Q. What is the difference between TAVR and SAVR?
A. TAVR is a minimally invasive procedure that is done through a small incision in the groin. A catheter is inserted through the incision and guided to the heart, where a replacement valve is deployed. SAVR, on the other hand, is a traditional open-heart surgical procedure that involves making a large incision in the chest to access the heart. The aortic valve is then replaced through the incision.
Q. Who is a candidate for TAVR?
A. TAVR is typically done on patients who are considered high-risk for traditional open-heart surgery. This can include elderly patients or those with other health conditions such as lung disease, kidney disease, or a history of previous heart surgery.
Q. Who is a candidate for SAVR?
A. SAVR is typically done on younger patients and those who can tolerate open-heart surgery.

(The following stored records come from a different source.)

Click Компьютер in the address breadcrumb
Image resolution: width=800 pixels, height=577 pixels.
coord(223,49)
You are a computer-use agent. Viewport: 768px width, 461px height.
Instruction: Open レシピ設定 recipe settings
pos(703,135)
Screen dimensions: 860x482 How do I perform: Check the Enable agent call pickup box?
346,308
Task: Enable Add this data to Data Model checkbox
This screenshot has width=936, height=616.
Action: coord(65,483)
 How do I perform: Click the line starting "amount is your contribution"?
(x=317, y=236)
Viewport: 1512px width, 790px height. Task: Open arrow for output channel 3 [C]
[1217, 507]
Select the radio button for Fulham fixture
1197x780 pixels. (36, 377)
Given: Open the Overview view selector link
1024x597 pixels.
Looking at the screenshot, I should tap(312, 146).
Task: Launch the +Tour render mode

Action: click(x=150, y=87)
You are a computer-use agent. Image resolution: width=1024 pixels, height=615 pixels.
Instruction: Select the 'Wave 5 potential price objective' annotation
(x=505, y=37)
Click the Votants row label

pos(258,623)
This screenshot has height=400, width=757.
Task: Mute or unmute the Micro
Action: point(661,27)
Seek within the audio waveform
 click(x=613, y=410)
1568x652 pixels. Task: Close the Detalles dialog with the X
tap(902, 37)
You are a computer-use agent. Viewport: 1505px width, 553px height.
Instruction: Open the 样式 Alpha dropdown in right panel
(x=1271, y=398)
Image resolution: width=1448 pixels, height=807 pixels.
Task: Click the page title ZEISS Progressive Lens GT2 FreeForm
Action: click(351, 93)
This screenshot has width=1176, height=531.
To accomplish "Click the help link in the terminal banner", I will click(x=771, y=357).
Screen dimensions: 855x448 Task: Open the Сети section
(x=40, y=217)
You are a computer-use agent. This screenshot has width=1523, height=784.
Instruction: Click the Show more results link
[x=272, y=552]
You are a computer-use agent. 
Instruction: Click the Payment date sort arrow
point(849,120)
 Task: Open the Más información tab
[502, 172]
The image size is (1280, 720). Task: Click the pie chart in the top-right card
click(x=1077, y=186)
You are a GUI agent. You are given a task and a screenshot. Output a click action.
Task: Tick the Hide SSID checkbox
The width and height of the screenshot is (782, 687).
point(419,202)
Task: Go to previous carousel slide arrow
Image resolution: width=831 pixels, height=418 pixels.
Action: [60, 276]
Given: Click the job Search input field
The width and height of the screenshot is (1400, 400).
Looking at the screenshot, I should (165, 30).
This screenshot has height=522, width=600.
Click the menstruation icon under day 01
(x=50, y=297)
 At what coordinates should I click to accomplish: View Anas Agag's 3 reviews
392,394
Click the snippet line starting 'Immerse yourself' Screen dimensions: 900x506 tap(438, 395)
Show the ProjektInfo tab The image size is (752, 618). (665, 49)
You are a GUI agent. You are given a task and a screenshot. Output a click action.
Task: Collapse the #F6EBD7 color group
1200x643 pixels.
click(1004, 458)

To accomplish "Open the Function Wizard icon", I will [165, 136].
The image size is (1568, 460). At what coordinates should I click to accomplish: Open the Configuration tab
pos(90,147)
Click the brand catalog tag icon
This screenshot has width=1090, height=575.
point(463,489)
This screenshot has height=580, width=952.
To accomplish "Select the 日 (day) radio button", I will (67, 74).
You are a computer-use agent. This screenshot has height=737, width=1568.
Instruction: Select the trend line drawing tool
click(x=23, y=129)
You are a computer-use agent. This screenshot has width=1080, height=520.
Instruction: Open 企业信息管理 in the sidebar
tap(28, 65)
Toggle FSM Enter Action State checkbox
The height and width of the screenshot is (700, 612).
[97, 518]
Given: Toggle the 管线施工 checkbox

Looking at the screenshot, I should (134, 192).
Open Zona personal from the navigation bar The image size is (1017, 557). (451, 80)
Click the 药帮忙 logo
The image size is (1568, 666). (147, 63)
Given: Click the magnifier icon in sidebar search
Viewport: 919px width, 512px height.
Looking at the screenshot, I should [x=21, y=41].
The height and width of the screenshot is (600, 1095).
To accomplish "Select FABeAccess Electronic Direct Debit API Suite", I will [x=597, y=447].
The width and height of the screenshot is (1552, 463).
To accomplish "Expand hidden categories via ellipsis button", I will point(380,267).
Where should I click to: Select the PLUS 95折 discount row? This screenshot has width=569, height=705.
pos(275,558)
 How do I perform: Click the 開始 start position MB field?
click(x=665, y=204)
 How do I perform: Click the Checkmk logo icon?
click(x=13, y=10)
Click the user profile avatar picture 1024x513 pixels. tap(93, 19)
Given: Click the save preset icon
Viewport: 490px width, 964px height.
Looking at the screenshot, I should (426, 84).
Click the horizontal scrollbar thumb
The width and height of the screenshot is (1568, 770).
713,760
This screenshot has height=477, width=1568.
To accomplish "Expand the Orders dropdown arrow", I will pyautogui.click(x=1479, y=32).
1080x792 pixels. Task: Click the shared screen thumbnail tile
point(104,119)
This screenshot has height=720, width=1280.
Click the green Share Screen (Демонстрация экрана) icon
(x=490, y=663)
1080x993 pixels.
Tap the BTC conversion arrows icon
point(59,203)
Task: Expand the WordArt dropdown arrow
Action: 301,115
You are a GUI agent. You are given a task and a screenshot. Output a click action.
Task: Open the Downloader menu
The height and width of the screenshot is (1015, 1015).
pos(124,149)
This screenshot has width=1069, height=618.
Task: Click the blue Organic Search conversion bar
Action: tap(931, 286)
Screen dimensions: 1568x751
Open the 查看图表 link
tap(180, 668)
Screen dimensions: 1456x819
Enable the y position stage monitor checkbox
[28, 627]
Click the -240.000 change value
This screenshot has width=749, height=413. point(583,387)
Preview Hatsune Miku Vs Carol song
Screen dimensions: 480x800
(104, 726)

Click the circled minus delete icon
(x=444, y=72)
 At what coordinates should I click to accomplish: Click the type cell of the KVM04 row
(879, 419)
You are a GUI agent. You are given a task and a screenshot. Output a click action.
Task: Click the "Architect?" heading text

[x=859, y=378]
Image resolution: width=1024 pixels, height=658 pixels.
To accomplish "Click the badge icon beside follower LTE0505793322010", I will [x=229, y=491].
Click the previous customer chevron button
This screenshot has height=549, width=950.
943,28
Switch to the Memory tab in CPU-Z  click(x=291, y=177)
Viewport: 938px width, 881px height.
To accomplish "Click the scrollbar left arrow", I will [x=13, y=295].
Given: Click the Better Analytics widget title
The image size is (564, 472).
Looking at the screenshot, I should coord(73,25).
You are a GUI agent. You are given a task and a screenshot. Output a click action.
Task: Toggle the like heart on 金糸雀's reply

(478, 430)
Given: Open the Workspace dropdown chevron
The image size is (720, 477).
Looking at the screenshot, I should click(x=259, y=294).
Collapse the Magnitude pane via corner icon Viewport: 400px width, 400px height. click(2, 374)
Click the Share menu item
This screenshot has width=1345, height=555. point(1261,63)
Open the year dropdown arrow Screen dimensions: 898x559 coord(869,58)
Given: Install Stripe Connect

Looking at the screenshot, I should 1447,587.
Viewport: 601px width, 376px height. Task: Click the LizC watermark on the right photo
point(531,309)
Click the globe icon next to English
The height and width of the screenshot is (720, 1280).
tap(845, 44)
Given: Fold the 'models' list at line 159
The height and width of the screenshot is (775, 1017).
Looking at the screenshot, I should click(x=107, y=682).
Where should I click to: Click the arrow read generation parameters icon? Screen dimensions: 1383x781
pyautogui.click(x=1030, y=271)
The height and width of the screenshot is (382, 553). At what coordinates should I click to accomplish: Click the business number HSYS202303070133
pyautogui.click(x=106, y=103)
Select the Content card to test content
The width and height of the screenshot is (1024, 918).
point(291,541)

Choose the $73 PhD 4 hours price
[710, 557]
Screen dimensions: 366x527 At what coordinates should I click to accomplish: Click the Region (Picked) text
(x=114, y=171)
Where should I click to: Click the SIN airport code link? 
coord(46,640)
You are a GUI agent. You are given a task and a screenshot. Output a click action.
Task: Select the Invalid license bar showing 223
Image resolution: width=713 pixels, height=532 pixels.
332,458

Q. How long does each procedure take?
A. TAVR typically takes about 2-4 hours, while SAVR can take 4-6 hours or longer.
Q. What is the recovery time for each procedure?
A. TAVR has a shorter recovery time than SAVR, with most patients able to return to normal activities within 1-2 weeks. SAVR has a longer recovery time, with most patients taking 4-6 weeks or longer to fully recover.
Q. What are the risks associated with TAVR and SAVR?
A. TAVR carries a risk of complications such as bleeding, infection, and valve-related complications. SAVR carries risks such as bleeding, infection, and blood clots, as well as the risks associated with any open-heart surgery.
Q. How long do the valves last?
A. Both TAVR and SAVR valves last for about 10-15 years.
Q. Which procedure is best for me?
A. The best procedure for you will depend on your specific condition and overall health. It is important to consult a cardiologist and/or cardiac surgeon for guidance on which procedure is best for you.